Atsuhiro Nishino

Re-evaluation of sensitivity limit in a 10 N·m deadweight torque standard machine

We have been disseminating the national torque standard via calibration of torque measuring devices (TMDs) to the industry in the range from 0.1 Nm to 10 Nm by using a 10 Nm deadweight torque standard machine developed at NMIJ/AIST (10-Nm-DWTSM). In the previous study, the sensitivity limit of the fulcrum of the 10-Nm-DWTSM had been 2.5 μN·m, and the relative combined standard uncertainty due to the sensitivity limit of the fulcrum was 0.0025 %. In order to expand the range of a national torque standard down to 0.01 Nm in a certain precise level, we had to improve the sensitivity limit of the fulcrum. In this study, we re-evaluated the sensitivity limit of the fulcrum of the 10-Nm-DWTSM by using smaller weights and a lower nominal capacity TMD than the previous experiment. Mass of small weights were 1 mg, 0.5 mg and 0.1 mg. The high accuracy TMD with nominal capacity of 0.1 Nm was developed as a trial, and it was installed on the 10-Nm-DWTSM. The output was measured after the small weight was loaded or unloaded automatically by using the weight loading components of the 10-Nm-DWTSM. As a result, it was confirmed that the sensitivity limit of the fulcrum of the 10-Nm-DWTSM was sufficiently smaller than at least 0.1 mg. It was approximately equivalent to 0.5 μN·m as the torque unit, and the relative combined standard uncertainty limit of the fulcrum was 0.0052 % in the range from 0.01 Nm to 0.1 Nm.

Design of a new torque standard machine based on a torque generation method using electromagnetic force

To allow the application of torque standards in various industries, we have been developing torque standard machines based on a lever deadweight system, i.e. a torque generation method using gravity. However, this method is not suitable for expanding the low end of the torque range, because of the limitations to the sizes of the weights and moment arms. In this study, the working principle of the torque generation method using an electromagnetic force was investigated by referring to watt balance experiments used for the redefinition of the kilogram. Applying this principle to a rotating coordinate system, an electromagnetic force type torque standard machine was designed and prototyped. It was experimentally demonstrated that SI-traceable torque could be generated by converting electrical power to mechanical power. Thus, for the first time, SI-traceable torque was successfully realized using a method other than that based on the force of gravity.

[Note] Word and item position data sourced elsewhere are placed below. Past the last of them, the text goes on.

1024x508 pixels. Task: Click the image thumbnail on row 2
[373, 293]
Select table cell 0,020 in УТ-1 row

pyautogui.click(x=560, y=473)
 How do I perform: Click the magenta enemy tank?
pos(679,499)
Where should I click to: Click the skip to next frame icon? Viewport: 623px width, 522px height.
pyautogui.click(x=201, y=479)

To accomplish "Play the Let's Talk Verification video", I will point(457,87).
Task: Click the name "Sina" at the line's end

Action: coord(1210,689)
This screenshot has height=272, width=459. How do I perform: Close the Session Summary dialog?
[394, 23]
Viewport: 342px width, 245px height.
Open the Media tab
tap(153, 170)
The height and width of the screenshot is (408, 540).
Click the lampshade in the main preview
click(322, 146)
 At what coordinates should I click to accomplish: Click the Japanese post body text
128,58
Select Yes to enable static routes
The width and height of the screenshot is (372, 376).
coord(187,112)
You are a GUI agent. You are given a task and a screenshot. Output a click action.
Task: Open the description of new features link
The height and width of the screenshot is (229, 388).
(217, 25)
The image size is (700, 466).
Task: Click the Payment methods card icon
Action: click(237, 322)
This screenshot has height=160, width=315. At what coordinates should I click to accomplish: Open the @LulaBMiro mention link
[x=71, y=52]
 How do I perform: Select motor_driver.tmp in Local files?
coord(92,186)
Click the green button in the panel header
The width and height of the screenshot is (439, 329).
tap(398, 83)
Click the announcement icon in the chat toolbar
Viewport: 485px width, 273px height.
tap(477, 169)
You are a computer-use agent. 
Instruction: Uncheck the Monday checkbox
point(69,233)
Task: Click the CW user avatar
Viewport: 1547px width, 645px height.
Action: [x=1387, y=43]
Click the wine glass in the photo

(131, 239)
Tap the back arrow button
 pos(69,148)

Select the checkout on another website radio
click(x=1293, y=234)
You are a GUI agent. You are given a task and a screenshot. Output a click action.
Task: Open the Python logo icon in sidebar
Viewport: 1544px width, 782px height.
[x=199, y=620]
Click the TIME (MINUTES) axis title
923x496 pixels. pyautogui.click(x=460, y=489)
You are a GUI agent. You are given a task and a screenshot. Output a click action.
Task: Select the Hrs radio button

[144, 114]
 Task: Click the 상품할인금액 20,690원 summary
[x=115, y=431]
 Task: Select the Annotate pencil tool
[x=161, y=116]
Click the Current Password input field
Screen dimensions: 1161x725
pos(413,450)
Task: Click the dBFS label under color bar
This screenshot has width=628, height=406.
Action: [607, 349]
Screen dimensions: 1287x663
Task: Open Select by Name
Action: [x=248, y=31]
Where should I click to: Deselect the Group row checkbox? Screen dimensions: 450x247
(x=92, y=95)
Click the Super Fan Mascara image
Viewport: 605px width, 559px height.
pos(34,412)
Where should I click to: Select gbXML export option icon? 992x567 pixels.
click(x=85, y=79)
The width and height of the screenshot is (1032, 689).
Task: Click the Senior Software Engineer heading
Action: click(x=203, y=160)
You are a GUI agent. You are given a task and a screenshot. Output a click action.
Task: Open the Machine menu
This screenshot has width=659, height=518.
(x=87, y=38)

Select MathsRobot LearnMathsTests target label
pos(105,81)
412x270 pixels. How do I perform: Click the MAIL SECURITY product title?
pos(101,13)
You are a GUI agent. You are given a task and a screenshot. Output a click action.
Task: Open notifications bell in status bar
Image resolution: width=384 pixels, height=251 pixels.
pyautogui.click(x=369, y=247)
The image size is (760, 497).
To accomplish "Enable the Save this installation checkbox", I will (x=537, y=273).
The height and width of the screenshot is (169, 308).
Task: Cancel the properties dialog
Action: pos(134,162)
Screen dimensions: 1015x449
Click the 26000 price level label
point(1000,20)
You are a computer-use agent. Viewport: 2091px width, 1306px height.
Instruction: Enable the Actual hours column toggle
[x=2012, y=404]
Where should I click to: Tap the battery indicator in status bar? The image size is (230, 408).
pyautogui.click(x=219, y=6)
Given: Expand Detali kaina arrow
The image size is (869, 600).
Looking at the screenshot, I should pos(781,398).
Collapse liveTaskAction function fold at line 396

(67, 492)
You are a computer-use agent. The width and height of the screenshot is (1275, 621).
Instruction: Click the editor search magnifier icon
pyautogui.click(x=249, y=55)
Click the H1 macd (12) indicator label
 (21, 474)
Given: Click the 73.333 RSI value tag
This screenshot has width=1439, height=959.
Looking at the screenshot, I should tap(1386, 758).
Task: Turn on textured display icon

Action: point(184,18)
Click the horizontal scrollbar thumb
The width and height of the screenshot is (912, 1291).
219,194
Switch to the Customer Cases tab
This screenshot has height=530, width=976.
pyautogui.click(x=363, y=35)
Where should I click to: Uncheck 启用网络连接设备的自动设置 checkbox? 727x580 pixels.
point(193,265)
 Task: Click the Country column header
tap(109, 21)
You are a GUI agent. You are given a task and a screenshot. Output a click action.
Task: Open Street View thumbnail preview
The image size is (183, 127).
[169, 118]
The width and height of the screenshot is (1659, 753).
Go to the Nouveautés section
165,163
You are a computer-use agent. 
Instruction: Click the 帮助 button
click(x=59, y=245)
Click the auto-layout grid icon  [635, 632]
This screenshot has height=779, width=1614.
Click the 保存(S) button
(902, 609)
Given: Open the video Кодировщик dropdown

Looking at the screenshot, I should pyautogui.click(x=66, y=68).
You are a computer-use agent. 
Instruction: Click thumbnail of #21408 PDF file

DEVELOPMENT OF A NEW SMALL-RATED-CAPACITY REFERENCE TORQUE WRENCH

It is imperative that torque standard of small rated capacity is established and disseminated throughout Japanese industry. A 10 N·m dead weight torque standard machine (10-N·m-DWTSM) has been developed and evaluated at the National Metrology Institute of Japan (NMIJ), part of the National Institute of Advanced Industrial Science and Technology (AIST). By 2012, the relative expanded uncertainty of torque realized by the 10-N·m-DWTSM was estimated to be 6.6 × 10−5, with the coverage factor k begin equal to 2, in a range from 0.1 N·m to 10 N·m for calibrations of the torque measuring devices (TMDs). Calibration service for small-rated-capacity TMDs was started to disseminate the torque standard throughout Japanese industry. Here, there are two routes in the torque traceability system in Japan. One is the route for TMDs and the other one is the route for reference torque wrenches (RTWs). The torque standard in the form of RTWs has been disseminated in the range from 5 N·m to 5 kN·m by using the TSMs owned by NMIJ. There remains a strong demand to expand the calibration range of RTWs. To expand the range, we should develop the new high-accuracy small-rated-capacity RTW and evaluate its calibration method. In this study, a high-accuracy RTW (TP-5N-1109), which had a rated capacity of 5 N·m, was newly developed and calibrated with the 10-N·m-DWTSM to evaluate its characteristics. The ordinary calibration procedures adopted at NMIJ was investigated whether it was applicable to the small-rated-capacity RTWs. As a result, the TP-5N-1109 showed good performance in the creep testing, and its characteristic curves were draw for all cases of the calibration procedures. The repeatability in the calibration results was good. We clarified the problem with the calibration conditions of the small-rated-capacity RTW to calibrate it by three cases.